Task prompt:
Within the records below is a range that opens at the line with "1052x782 pixels. How" and closes at the line with "Image resolution: width=1290". Return that range word for word, both ends included, and only that range.

Supplied records:
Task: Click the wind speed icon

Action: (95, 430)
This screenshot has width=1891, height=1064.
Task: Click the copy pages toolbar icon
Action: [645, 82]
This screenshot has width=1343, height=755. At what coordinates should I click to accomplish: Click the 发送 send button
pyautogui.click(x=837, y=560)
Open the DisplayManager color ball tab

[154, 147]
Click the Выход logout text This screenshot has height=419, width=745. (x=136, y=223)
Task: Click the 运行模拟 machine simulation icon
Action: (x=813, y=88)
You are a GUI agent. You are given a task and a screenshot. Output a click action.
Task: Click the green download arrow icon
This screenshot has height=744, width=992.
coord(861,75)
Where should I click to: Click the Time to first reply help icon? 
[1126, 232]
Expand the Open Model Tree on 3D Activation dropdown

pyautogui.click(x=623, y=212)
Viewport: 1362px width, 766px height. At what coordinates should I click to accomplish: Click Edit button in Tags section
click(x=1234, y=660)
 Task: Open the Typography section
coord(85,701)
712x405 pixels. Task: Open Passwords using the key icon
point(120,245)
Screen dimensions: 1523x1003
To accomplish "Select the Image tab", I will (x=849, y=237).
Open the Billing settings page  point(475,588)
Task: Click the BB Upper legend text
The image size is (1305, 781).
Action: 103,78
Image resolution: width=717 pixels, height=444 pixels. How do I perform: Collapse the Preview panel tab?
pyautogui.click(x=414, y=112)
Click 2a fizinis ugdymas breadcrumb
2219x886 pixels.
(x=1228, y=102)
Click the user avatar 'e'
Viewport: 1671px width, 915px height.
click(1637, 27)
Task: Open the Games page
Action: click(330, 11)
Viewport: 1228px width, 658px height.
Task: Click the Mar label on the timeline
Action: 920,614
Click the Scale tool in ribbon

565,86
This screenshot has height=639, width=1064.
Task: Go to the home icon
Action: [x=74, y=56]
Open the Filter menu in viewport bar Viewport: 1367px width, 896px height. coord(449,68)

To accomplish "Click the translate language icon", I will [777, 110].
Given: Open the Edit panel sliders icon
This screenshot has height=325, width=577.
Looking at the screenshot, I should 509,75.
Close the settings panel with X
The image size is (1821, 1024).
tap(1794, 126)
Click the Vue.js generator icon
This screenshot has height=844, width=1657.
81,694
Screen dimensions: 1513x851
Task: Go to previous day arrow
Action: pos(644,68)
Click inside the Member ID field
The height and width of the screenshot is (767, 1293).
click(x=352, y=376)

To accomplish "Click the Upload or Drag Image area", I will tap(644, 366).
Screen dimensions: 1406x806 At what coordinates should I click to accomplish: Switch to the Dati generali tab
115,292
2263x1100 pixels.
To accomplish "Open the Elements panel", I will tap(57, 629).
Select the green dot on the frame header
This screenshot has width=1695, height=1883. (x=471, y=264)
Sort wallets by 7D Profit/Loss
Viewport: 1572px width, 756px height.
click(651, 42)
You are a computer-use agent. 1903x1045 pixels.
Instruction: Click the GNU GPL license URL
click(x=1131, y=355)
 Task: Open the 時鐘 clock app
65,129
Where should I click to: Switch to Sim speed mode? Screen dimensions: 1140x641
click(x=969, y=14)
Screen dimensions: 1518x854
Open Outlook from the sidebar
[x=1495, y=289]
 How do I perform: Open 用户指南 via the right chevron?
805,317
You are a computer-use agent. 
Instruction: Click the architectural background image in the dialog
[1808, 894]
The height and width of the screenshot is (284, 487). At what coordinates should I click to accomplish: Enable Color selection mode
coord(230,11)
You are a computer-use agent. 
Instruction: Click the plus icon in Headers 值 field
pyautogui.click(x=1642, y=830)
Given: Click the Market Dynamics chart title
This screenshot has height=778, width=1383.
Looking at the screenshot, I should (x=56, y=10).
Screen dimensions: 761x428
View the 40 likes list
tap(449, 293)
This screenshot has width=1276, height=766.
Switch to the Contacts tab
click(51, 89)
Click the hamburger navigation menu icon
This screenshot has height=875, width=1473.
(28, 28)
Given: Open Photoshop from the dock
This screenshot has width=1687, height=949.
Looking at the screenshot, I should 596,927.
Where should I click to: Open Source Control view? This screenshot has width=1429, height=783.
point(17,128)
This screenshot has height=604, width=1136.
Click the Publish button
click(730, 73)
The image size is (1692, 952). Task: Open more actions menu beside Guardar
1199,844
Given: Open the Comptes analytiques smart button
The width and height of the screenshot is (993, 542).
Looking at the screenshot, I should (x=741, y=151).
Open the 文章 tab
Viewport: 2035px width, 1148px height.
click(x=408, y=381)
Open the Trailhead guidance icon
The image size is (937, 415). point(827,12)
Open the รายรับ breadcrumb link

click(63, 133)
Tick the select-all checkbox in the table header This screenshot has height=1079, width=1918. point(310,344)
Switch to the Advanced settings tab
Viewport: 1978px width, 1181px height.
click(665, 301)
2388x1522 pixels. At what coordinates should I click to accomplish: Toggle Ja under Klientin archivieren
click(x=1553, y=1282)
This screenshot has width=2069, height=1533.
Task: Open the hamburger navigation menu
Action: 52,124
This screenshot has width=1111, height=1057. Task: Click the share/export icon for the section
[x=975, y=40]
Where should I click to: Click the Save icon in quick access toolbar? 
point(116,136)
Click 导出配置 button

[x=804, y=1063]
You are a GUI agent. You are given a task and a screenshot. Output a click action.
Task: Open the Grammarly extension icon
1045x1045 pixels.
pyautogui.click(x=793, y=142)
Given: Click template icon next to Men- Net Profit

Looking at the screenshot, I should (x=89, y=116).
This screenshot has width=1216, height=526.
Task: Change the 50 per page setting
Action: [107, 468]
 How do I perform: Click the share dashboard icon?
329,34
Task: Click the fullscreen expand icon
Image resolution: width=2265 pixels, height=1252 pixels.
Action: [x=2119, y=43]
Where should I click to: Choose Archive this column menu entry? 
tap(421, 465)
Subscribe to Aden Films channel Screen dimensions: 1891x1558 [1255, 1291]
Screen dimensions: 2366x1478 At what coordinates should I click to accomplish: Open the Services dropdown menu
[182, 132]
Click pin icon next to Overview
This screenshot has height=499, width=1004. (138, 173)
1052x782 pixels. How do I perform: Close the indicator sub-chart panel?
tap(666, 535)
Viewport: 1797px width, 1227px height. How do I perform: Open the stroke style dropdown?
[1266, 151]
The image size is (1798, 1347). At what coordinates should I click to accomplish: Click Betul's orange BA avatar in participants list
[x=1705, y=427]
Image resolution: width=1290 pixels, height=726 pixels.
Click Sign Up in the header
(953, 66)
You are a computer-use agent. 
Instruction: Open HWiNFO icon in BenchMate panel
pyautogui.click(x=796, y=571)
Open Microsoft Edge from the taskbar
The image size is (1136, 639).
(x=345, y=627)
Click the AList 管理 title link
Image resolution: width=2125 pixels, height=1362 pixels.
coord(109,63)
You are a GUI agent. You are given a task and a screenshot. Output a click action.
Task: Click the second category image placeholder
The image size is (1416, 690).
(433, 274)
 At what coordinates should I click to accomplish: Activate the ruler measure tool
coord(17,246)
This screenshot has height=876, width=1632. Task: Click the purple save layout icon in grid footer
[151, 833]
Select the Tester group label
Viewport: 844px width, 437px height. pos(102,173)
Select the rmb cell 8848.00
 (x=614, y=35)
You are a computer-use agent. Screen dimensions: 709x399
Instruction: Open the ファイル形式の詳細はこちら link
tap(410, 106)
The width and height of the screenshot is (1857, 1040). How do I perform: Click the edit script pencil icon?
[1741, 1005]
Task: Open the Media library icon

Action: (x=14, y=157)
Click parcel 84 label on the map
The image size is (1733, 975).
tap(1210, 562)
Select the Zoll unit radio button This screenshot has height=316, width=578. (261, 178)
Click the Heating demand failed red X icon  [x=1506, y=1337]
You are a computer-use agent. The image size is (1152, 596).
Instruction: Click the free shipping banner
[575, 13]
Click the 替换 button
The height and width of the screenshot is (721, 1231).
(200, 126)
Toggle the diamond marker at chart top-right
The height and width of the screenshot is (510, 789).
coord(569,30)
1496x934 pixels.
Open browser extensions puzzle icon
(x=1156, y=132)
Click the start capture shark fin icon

Answer space:
1052x782 pixels. How do I perform: Close the indicator sub-chart panel?
tap(666, 535)
Viewport: 1797px width, 1227px height. How do I perform: Open the stroke style dropdown?
[1266, 151]
The image size is (1798, 1347). At what coordinates should I click to accomplish: Click Betul's orange BA avatar in participants list
[x=1705, y=427]
Image resolution: width=1290 pixels, height=726 pixels.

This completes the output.